# [Information shown]
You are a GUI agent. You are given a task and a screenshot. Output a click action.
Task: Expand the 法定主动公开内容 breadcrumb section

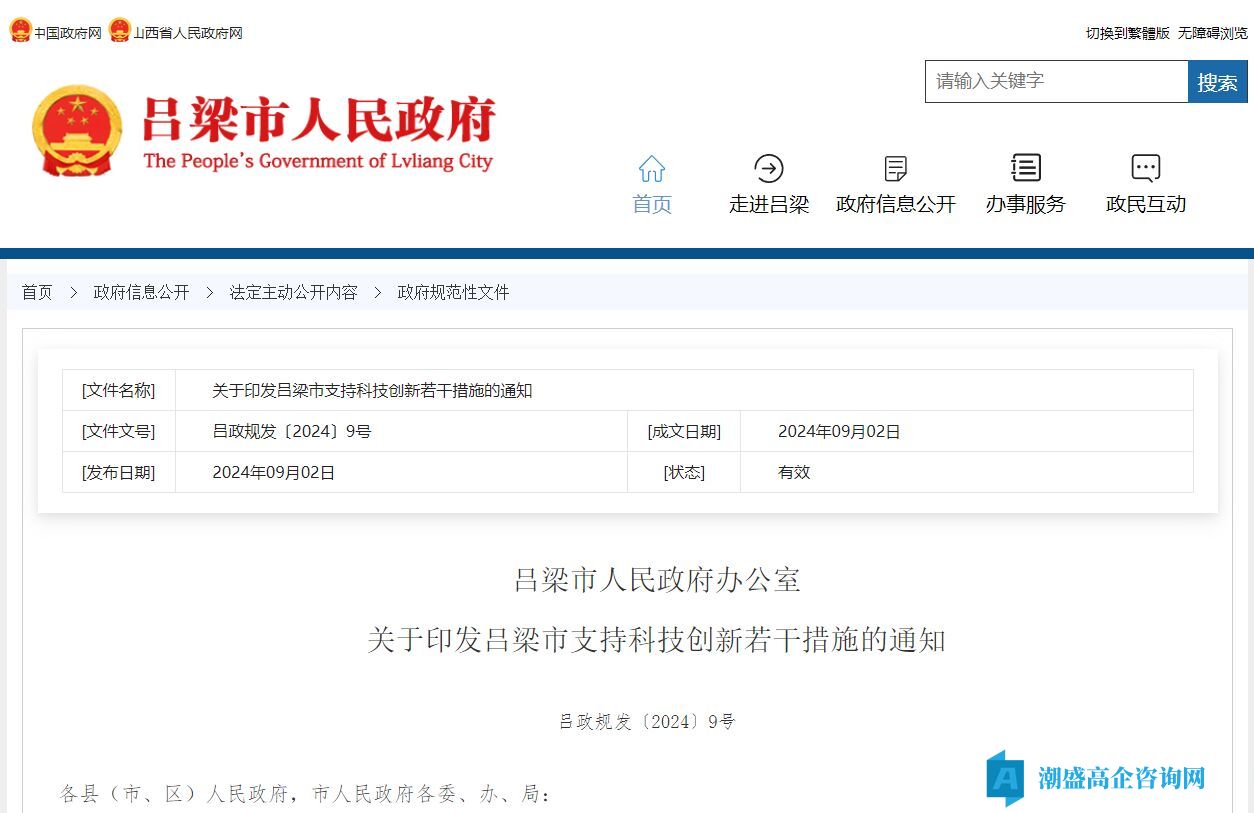293,292
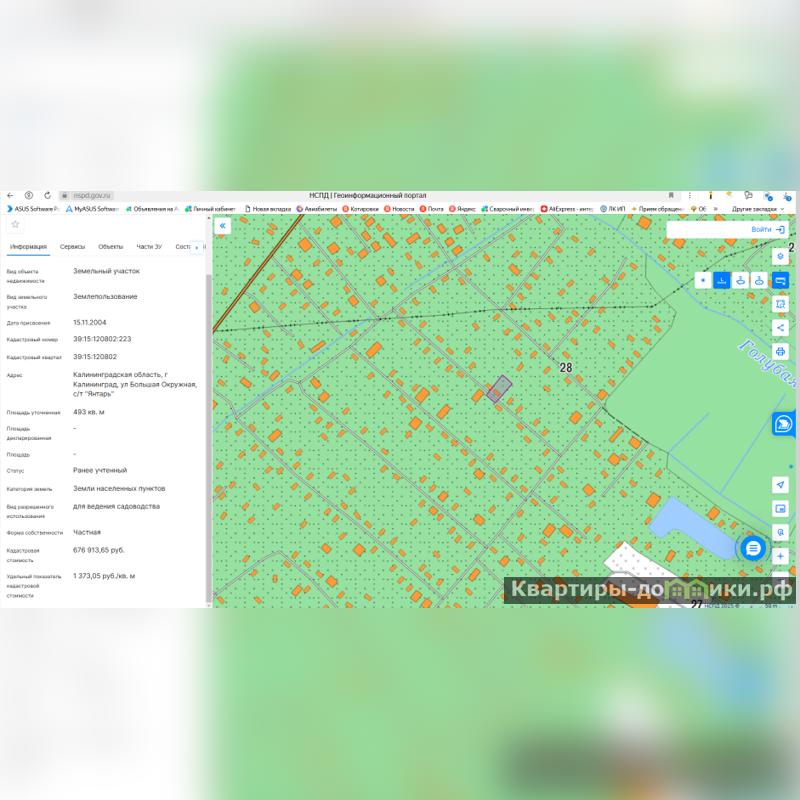The width and height of the screenshot is (800, 800).
Task: Open the 'Авиабилеты' bookmark
Action: [x=316, y=209]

# [What to do]
Put every line of the entries above into a JSON list of strings, one string per line. Omit blank lines and leave the pictures out.

# [Right answer]
[
  "You are a GUI agent. You are given a task and a screenshot. Output a click action.",
  "Task: Expand the 法定主动公开内容 breadcrumb section",
  "293,292",
  "The width and height of the screenshot is (800, 800).",
  "Task: Open the 'Авиабилеты' bookmark",
  "Action: [x=316, y=209]"
]